- What this task involves -
Please reproduce the full set of data below exactly.
----
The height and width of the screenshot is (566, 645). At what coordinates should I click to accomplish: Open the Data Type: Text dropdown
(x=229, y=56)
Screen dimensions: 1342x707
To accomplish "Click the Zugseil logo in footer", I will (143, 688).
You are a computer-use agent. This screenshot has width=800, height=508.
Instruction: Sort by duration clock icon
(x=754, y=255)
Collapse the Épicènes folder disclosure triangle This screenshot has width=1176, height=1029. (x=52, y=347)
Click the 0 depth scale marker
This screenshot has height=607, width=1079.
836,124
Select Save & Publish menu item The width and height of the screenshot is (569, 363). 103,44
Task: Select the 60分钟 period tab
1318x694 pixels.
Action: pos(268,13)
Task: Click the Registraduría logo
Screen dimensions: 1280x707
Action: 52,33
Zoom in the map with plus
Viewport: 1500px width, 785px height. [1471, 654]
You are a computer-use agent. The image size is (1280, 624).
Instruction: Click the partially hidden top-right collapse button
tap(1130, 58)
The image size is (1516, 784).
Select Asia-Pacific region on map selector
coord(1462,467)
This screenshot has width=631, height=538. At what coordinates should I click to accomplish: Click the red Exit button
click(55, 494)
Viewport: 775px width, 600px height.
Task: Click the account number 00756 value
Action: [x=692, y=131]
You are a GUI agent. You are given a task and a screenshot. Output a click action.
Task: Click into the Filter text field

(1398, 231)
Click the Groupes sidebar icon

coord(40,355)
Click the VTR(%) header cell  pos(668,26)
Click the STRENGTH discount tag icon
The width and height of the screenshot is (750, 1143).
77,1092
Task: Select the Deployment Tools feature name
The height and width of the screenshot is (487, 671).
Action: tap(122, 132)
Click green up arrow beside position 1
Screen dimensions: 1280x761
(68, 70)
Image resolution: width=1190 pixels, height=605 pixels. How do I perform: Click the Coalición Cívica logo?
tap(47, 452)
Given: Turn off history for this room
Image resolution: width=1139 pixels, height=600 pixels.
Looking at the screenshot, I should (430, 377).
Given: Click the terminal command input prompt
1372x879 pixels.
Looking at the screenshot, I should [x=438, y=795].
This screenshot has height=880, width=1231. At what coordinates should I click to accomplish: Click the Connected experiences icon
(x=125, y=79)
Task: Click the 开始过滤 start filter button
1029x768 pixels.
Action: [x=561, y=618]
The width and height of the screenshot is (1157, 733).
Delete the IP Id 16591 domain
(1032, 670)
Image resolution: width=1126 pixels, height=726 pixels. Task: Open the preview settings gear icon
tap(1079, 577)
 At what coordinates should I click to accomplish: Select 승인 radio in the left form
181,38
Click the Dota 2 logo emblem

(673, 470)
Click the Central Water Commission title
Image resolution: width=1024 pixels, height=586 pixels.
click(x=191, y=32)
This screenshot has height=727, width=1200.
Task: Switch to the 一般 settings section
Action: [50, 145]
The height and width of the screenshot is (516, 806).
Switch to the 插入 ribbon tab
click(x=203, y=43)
----
- Solution to the problem -
The height and width of the screenshot is (566, 645). At what coordinates should I click to accomplish: Open the Data Type: Text dropdown
(x=229, y=56)
Screen dimensions: 1342x707
To accomplish "Click the Zugseil logo in footer", I will (143, 688).
You are a computer-use agent. This screenshot has width=800, height=508.
Instruction: Sort by duration clock icon
(x=754, y=255)
Collapse the Épicènes folder disclosure triangle This screenshot has width=1176, height=1029. (x=52, y=347)
Click the 0 depth scale marker
This screenshot has height=607, width=1079.
836,124
Select Save & Publish menu item The width and height of the screenshot is (569, 363). 103,44
Task: Select the 60分钟 period tab
1318x694 pixels.
Action: pos(268,13)
Task: Click the Registraduría logo
Screen dimensions: 1280x707
Action: 52,33
Zoom in the map with plus
Viewport: 1500px width, 785px height. [1471, 654]
You are a computer-use agent. The image size is (1280, 624).
Instruction: Click the partially hidden top-right collapse button
tap(1130, 58)
The image size is (1516, 784).
Select Asia-Pacific region on map selector
coord(1462,467)
This screenshot has width=631, height=538. At what coordinates should I click to accomplish: Click the red Exit button
click(55, 494)
Viewport: 775px width, 600px height.
Task: Click the account number 00756 value
Action: [x=692, y=131]
You are a GUI agent. You are given a task and a screenshot. Output a click action.
Task: Click into the Filter text field

(1398, 231)
Click the Groupes sidebar icon

coord(40,355)
Click the VTR(%) header cell  pos(668,26)
Click the STRENGTH discount tag icon
The width and height of the screenshot is (750, 1143).
77,1092
Task: Select the Deployment Tools feature name
The height and width of the screenshot is (487, 671).
Action: tap(122, 132)
Click green up arrow beside position 1
Screen dimensions: 1280x761
(68, 70)
Image resolution: width=1190 pixels, height=605 pixels. How do I perform: Click the Coalición Cívica logo?
tap(47, 452)
Given: Turn off history for this room
Image resolution: width=1139 pixels, height=600 pixels.
Looking at the screenshot, I should (430, 377).
Given: Click the terminal command input prompt
1372x879 pixels.
Looking at the screenshot, I should [x=438, y=795].
This screenshot has height=880, width=1231. At what coordinates should I click to accomplish: Click the Connected experiences icon
(x=125, y=79)
Task: Click the 开始过滤 start filter button
1029x768 pixels.
Action: [x=561, y=618]
The width and height of the screenshot is (1157, 733).
Delete the IP Id 16591 domain
(1032, 670)
Image resolution: width=1126 pixels, height=726 pixels. Task: Open the preview settings gear icon
tap(1079, 577)
 At what coordinates should I click to accomplish: Select 승인 radio in the left form
181,38
Click the Dota 2 logo emblem

(673, 470)
Click the Central Water Commission title
Image resolution: width=1024 pixels, height=586 pixels.
click(x=191, y=32)
This screenshot has height=727, width=1200.
Task: Switch to the 一般 settings section
Action: [50, 145]
The height and width of the screenshot is (516, 806).
Switch to the 插入 ribbon tab
click(x=203, y=43)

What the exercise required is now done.